== Record excerpts ==
----------
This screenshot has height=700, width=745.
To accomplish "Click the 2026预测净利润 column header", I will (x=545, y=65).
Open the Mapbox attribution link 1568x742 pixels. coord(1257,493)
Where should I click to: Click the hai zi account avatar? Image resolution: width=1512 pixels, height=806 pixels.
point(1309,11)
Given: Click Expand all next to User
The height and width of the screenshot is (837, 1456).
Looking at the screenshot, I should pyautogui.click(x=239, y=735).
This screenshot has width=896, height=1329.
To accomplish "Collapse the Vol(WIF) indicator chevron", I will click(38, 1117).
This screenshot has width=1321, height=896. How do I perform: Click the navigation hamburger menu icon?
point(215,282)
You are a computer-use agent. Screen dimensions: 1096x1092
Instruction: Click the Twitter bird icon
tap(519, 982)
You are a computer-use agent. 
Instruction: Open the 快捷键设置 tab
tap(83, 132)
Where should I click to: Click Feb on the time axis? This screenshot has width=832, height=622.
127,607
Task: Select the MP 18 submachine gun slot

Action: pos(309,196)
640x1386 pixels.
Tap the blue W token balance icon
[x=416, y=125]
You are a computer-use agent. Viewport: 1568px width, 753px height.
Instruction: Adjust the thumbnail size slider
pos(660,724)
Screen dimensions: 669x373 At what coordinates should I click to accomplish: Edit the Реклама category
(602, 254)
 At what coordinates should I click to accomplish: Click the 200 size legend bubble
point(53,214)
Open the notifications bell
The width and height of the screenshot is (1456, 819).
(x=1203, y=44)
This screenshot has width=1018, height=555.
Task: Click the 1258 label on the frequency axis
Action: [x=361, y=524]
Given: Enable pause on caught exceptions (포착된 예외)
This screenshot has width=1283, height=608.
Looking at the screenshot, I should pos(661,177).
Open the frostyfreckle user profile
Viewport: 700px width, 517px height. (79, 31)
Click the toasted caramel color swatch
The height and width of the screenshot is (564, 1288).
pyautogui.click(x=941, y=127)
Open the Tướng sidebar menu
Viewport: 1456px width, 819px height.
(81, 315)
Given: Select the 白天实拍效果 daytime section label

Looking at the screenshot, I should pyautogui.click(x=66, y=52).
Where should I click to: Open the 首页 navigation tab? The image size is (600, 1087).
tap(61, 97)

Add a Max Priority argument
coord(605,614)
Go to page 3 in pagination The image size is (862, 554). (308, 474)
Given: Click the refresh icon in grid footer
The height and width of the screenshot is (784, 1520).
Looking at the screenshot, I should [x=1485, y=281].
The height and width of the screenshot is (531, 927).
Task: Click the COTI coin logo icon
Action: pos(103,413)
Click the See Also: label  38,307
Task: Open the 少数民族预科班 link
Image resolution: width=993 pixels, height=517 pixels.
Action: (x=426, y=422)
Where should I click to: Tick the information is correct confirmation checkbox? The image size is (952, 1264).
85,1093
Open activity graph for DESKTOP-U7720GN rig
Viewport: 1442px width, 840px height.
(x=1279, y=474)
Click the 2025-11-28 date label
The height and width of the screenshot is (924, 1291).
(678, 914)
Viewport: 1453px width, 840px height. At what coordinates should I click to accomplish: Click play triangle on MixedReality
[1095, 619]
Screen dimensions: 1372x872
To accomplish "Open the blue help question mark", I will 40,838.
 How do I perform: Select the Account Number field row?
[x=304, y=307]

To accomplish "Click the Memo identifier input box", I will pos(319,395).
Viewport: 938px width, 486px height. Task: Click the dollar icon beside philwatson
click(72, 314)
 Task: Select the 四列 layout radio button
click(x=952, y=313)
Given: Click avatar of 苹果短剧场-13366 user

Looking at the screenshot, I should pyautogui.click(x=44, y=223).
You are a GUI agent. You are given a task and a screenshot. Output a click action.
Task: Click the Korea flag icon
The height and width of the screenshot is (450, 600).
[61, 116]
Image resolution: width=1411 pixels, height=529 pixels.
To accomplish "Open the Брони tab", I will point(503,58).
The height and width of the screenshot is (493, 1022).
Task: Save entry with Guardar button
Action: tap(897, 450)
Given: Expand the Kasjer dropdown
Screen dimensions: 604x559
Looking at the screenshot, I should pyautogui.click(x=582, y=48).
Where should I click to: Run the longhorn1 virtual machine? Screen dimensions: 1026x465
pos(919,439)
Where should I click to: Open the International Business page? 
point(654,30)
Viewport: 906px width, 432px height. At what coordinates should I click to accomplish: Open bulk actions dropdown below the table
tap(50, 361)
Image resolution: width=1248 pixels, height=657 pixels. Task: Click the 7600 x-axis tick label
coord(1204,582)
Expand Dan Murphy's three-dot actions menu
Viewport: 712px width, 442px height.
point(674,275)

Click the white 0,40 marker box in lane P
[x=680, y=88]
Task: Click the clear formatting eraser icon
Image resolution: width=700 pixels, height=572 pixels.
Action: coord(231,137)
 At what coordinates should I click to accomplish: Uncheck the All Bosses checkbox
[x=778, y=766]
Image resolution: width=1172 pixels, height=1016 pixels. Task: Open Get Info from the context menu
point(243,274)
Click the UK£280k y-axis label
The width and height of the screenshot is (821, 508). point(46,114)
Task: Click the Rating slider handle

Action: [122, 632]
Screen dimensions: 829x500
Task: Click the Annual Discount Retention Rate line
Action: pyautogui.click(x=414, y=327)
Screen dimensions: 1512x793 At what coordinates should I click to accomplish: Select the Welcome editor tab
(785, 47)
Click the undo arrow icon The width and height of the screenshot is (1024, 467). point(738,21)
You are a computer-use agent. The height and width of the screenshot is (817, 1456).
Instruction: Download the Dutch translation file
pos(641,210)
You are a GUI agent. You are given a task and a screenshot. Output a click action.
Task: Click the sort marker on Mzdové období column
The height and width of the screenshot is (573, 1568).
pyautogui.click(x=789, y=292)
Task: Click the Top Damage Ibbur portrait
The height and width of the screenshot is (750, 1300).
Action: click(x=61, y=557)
----------
Write out the records from the line containing "Given: Click the refresh icon in grid footer" through the line containing "Action: (x=426, y=422)" as a JSON list of strings, one string per line, leaving out any blank lines.

== Reply to the task ==
[
  "Given: Click the refresh icon in grid footer",
  "The height and width of the screenshot is (784, 1520).",
  "Looking at the screenshot, I should [x=1485, y=281].",
  "The height and width of the screenshot is (531, 927).",
  "Task: Click the COTI coin logo icon",
  "Action: pos(103,413)",
  "Click the See Also: label  38,307",
  "Task: Open the 少数民族预科班 link",
  "Image resolution: width=993 pixels, height=517 pixels.",
  "Action: (x=426, y=422)"
]